Pictures left aside, return the lines below exactly, from the one with "Click the 增加 label in 许晓苹 row" to the end, including both ends.

[Pixel coordinate grounding data]
= = =
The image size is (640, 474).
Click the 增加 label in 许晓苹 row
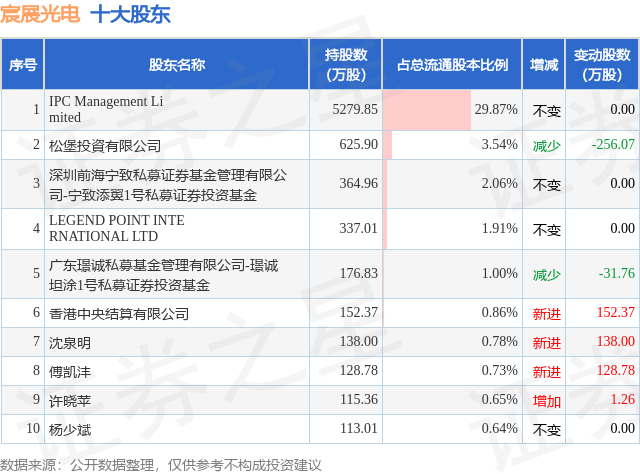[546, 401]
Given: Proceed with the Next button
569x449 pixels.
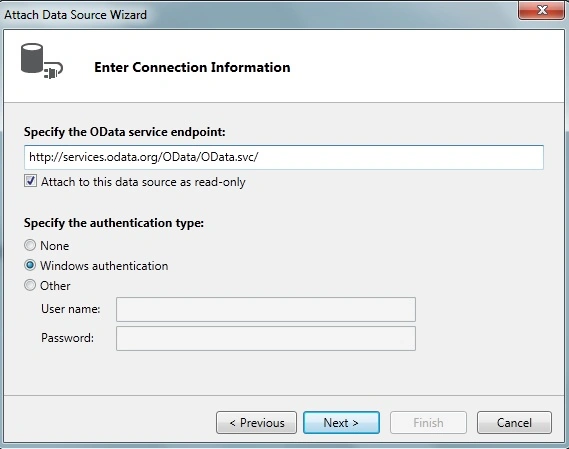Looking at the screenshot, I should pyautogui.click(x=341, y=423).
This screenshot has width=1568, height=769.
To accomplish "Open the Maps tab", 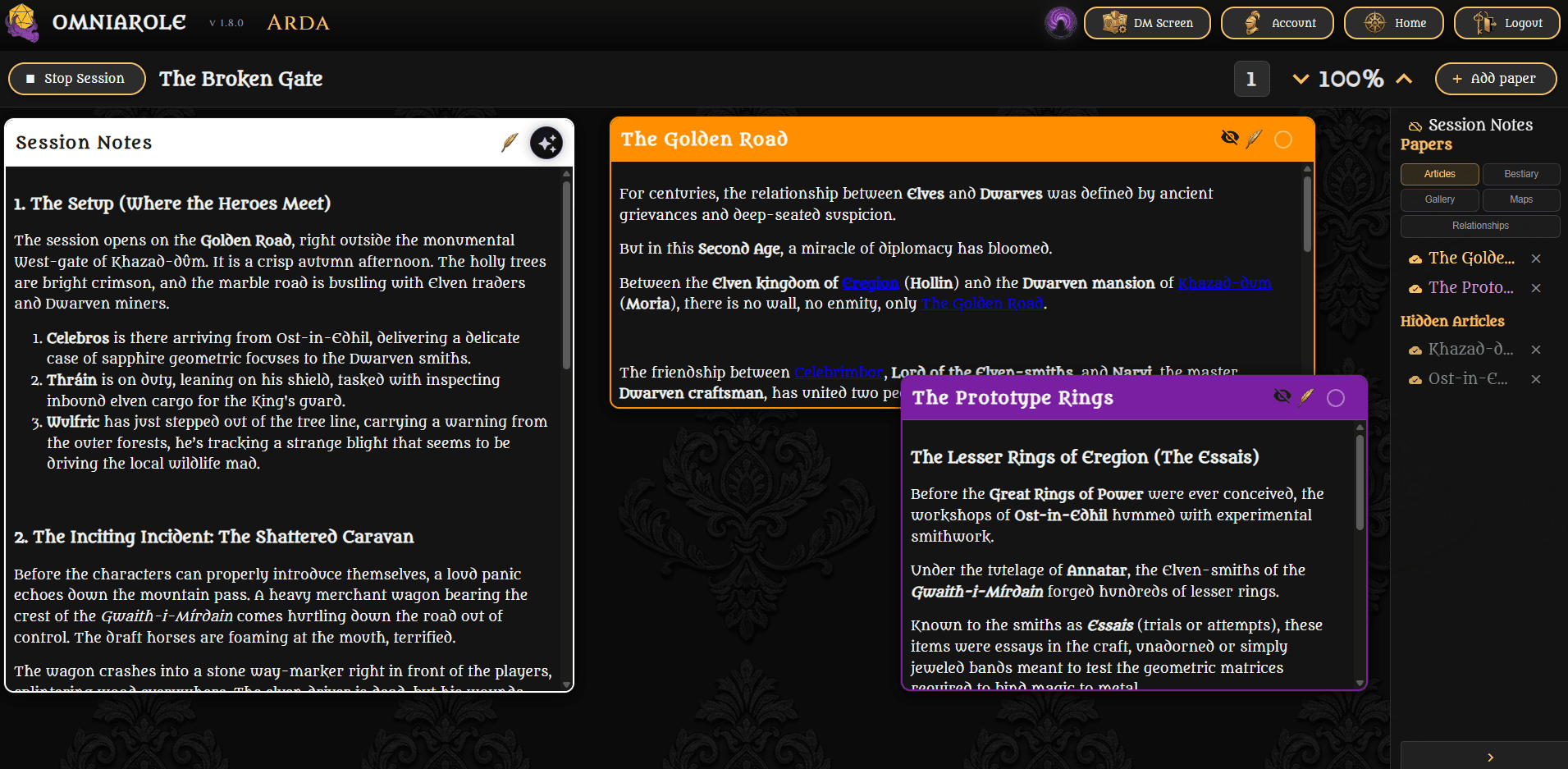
= = =
§ **SOLUTION**:
Click the 增加 label in 许晓苹 row
[546, 401]
Given: Proceed with the Next button
569x449 pixels.
Looking at the screenshot, I should pyautogui.click(x=341, y=423).
This screenshot has width=1568, height=769.
To accomplish "Open the Maps tab", 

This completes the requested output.